Apply() doesn't have attributes returned, even when the input data has attributes and parameter use_attributes
is used. In the documentation, if the attributes are expected to be returned is not clear. The definition of use_attributes
is as follow:
#' @param use_attributes List of vectors of character strings with names of attributes of each object in 'data' to be propagated to the subsets of data sent as inputs to the function specified in 'fun'. If this parameter is not specified (NULL), all attributes are dropped. This parameter can be specified as a named list (then the names of this list must match those of the names of parameter 'data'), or as an unnamed list (then the vectors of attribute names will be assigned in order to the input arrays in 'data').

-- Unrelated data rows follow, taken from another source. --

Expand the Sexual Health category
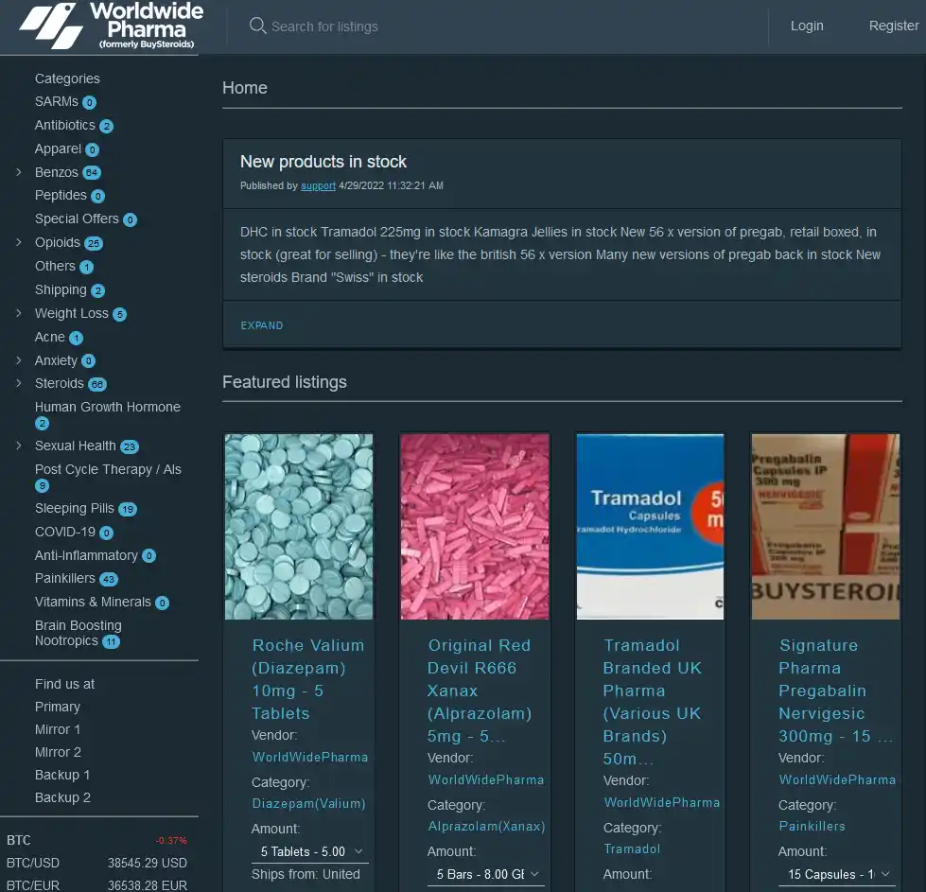This screenshot has height=892, width=926. click(x=17, y=446)
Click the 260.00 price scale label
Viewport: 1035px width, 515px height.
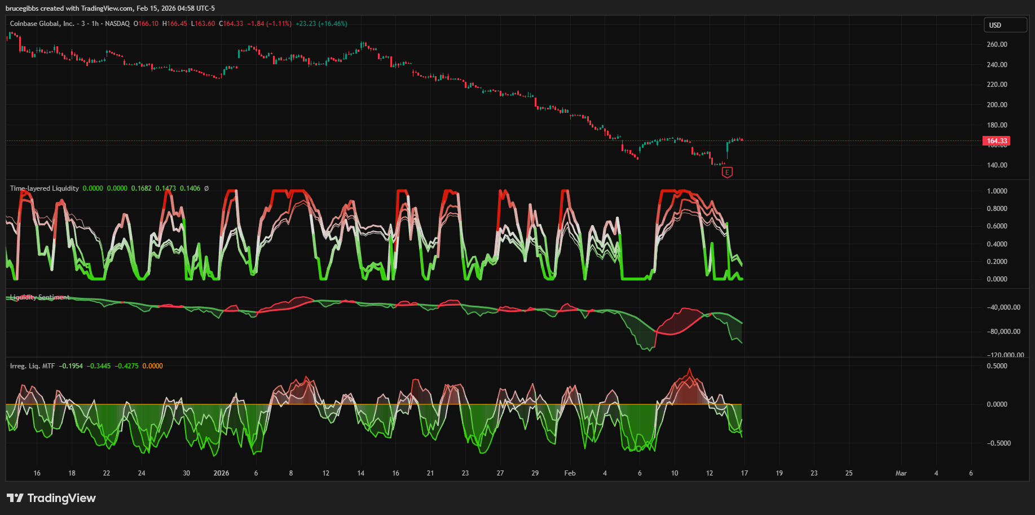997,45
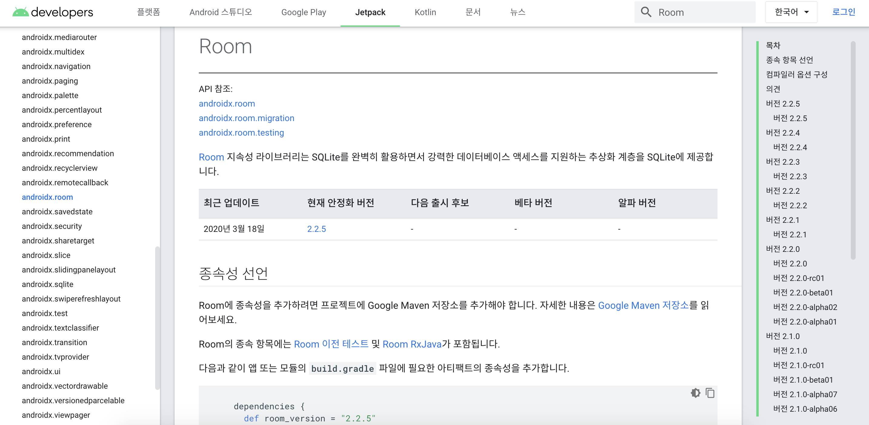Open the androidx.room.testing API link
This screenshot has width=869, height=425.
click(x=241, y=132)
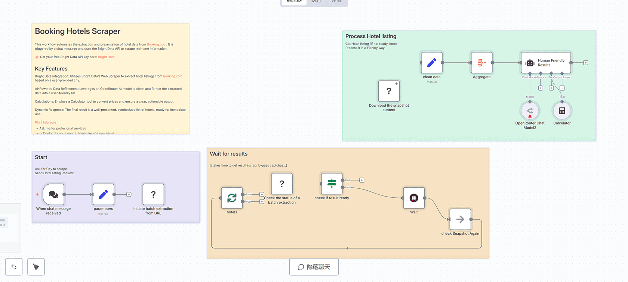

So we know that if use_attributes = NULL
, the attributes are not taken by Apply() so it makes sense to not have attributes along with the returned array. However, with use_attributes
defined, the attributes are still lost.
Here is a minimum example. From the print message in func(), we can see that use_attributes
does work as described, passing attributes to Apply(). But none of the results from Apply() have attributes. If we call func() directly, the attributes are preserved. The attributes are lost **after iteration(), an inner function in Apply().
library(multiApply)
arr <- array(1:60, dim = c(sdate = 10, time = 2, region = 3))
attributes(arr)$units <- 'K'
time_attr <- c(paste0(1961:1970, "-11-01 12:00:00"), paste0(1961:1970, "-12-01 12:00:00"))
time_attr <- as.POSIXct(time_attr, tz = 'UTC')
dim(time_attr) <- dim(arr)[1:2]
attributes(arr)$time <- time_attr
func <- function(x) {
print(str(x))
attributes(x)$new_attr <- 'A new attribute!'
return(x)
}
# res1 and res2 are the same; with res3, the attributes are not passed to Apply()
res1 <- Apply(list(data = arr), func, target_dims = 'sdate', output_dims = 'sdate', use_attributes = list(data = c('units', 'time')))
res2 <- Apply(arr, func, target_dims = 'sdate', output_dims = 'sdate', use_attributes = list(c('units', 'time')))
res3 <- Apply(arr, func, target_dims = 'sdate', output_dims = 'sdate')
# Call func directly. Attributes are returned
res4 <- func(arr)
There are three types of attributes: (1) All the attributes of the input data (2) the ones in use_attributes
(3) the ones returned by fun
, i.e., $new_attr
in the example above. (1) and (2) are doable since the function just needs to paste the original attributes to the returned object; however, (1) doesn't make much sense to me since not all the attributes are wanted. The (3) one sounds reasonable, but in fact it is difficult because I don't know how to combine the attributes of all the chunks together.
As I understood, @vagudets you want to have (3) to facilitate the Compute() case in SUNSET. For the "normal" Apply() usage and startR case, I would say that manually saving and attaching the attributes to the result should be enough, but I understand it is difficult to generalize the code by this means.
This is all I have now. @nperez I tag you in case you have some insight about this issue. Please let me know what you think, thanks!
Best,
An-Chi
**To be specific, in iteration(), result
is the result of fun
applied on data
, which has attributes. sub_arrays_of_results
is the final one returned by iteration(), which doesn't have attributes anymore.